§ **Exercise directions**: Return the lines below in which the string "Smart" occurs.
Extracted records: Begin
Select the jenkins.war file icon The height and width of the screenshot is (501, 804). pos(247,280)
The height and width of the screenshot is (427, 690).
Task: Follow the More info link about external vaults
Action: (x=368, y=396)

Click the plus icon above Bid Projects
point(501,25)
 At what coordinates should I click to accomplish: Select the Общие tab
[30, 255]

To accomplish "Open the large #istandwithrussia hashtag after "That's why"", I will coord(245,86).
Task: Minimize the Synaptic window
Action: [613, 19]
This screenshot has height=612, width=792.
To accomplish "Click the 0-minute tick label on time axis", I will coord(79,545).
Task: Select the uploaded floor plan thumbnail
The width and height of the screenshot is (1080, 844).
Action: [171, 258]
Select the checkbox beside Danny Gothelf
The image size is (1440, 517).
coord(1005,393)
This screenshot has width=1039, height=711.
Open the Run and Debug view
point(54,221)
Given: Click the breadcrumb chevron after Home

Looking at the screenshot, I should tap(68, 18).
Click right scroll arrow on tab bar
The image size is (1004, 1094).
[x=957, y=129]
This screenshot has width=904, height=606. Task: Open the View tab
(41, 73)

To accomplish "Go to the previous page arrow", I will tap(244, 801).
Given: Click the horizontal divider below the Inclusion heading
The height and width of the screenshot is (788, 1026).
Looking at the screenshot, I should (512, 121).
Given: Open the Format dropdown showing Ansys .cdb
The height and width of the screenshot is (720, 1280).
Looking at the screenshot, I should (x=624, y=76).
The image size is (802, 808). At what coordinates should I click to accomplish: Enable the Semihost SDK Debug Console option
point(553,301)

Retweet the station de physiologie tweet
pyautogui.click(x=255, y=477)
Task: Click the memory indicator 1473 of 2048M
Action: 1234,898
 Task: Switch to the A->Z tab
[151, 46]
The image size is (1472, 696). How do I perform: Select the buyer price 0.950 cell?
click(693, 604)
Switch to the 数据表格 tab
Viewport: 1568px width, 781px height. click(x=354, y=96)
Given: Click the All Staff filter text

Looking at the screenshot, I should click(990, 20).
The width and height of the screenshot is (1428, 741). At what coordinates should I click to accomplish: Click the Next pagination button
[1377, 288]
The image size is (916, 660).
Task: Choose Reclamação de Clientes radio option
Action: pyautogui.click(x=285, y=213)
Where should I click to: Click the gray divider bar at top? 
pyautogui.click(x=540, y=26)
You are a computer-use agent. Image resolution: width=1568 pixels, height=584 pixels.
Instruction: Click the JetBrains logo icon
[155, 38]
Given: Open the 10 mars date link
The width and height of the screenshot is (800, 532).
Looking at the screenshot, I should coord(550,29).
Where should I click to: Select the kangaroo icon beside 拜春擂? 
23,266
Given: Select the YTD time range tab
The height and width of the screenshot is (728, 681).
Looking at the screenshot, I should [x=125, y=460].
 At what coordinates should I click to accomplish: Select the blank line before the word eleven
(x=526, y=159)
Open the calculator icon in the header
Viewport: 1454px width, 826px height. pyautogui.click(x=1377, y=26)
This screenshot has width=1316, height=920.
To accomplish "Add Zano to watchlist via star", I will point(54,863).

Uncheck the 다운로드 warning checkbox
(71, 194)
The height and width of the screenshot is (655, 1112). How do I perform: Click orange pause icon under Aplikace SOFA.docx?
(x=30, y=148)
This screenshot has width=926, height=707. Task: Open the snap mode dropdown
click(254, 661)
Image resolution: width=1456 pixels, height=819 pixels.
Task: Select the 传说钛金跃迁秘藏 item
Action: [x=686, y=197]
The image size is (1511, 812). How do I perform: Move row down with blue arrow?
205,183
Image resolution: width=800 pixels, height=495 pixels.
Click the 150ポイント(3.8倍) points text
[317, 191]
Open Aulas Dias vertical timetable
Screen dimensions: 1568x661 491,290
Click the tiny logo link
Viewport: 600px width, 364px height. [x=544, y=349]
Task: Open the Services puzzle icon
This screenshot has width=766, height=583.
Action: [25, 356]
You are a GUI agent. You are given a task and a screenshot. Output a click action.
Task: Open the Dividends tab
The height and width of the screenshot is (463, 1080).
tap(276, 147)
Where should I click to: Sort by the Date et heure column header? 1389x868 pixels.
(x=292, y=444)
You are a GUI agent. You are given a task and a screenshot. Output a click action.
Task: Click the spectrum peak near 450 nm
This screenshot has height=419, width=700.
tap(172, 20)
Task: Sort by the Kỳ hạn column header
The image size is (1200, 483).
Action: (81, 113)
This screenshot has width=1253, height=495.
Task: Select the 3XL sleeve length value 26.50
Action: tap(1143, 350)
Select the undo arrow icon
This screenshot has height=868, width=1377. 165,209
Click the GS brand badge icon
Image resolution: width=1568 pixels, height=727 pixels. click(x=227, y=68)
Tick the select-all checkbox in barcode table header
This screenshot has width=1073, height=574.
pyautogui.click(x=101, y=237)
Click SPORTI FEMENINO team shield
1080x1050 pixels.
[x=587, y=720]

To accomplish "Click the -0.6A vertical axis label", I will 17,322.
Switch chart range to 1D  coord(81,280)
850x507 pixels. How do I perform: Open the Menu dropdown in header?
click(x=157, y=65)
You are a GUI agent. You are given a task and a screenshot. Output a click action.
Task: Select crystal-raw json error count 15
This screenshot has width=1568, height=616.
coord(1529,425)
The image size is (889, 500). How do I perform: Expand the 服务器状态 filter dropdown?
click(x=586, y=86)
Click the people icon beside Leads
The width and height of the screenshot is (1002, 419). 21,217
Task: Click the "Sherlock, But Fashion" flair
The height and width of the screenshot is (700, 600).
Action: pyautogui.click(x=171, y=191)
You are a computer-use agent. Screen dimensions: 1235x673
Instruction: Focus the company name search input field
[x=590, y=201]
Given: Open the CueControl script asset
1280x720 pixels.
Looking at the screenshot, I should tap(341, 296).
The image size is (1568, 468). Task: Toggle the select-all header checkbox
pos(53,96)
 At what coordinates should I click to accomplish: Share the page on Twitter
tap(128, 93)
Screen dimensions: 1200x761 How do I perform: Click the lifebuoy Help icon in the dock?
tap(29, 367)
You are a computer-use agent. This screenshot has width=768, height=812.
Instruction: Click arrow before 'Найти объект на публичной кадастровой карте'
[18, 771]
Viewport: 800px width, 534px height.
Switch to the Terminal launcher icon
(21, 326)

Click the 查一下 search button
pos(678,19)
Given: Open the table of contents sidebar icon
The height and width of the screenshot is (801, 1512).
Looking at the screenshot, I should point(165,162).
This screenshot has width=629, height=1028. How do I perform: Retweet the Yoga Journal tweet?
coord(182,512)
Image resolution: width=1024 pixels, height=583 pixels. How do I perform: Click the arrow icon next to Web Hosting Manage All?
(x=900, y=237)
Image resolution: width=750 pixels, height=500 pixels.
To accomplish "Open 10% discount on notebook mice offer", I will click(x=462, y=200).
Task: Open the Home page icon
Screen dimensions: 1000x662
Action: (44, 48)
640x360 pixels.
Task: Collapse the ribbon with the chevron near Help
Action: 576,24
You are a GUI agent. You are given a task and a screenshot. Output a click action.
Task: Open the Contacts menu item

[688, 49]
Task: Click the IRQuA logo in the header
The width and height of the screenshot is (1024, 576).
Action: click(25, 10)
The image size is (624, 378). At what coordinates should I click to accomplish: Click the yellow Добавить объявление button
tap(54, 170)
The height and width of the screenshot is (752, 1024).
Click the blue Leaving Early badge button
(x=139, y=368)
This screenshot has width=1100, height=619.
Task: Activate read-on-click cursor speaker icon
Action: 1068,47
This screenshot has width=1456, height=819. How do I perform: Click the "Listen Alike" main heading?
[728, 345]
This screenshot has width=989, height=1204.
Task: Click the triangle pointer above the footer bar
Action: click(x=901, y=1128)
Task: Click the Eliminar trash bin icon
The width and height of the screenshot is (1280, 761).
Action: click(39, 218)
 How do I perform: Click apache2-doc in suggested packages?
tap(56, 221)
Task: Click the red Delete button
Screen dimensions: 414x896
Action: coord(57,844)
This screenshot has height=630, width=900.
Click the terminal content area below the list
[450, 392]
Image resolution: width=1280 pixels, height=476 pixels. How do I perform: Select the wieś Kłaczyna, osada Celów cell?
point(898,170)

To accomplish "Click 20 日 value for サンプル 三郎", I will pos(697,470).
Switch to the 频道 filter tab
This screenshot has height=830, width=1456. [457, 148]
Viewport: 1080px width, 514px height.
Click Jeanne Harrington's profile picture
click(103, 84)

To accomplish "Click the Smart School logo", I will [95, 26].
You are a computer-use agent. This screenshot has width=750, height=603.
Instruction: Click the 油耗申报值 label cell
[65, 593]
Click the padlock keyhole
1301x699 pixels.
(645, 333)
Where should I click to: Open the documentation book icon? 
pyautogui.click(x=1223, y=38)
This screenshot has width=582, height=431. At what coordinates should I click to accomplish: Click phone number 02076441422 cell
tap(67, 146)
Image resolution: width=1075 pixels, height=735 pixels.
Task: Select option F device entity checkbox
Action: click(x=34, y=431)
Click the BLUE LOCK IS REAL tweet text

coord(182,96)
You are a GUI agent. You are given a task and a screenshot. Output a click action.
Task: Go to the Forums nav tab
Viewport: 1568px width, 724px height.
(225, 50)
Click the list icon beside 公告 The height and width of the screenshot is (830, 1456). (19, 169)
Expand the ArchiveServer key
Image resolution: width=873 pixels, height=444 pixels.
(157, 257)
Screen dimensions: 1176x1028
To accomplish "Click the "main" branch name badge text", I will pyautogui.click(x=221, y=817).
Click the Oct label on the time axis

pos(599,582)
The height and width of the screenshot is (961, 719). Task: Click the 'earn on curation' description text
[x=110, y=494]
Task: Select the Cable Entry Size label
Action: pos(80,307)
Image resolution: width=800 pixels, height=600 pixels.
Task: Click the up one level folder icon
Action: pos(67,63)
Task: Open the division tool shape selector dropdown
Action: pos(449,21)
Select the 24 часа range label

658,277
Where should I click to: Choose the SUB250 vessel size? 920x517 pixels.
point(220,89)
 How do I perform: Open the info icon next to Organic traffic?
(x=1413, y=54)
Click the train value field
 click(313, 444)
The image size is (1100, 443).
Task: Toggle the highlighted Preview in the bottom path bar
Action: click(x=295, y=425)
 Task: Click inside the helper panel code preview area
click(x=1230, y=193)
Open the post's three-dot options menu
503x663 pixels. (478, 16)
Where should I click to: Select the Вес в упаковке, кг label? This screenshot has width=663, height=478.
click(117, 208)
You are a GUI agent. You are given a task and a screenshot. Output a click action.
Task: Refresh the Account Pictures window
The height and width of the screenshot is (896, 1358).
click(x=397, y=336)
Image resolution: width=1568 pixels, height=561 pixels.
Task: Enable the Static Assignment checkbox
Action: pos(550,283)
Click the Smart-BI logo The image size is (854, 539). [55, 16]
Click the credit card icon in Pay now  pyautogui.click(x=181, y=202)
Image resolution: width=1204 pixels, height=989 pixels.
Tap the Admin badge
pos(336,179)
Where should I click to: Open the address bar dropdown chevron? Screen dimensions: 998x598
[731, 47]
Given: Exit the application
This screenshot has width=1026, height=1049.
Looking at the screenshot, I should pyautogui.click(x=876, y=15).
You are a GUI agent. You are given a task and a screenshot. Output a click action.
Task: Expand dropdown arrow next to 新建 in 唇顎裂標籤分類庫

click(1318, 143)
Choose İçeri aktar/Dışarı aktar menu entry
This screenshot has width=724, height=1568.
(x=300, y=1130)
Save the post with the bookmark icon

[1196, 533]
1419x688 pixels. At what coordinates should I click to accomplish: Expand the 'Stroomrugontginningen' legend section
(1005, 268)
Extracted records: End
§ **Result for this exercise**:
To accomplish "Click the Smart School logo", I will [95, 26].
Click the Smart-BI logo The image size is (854, 539). [55, 16]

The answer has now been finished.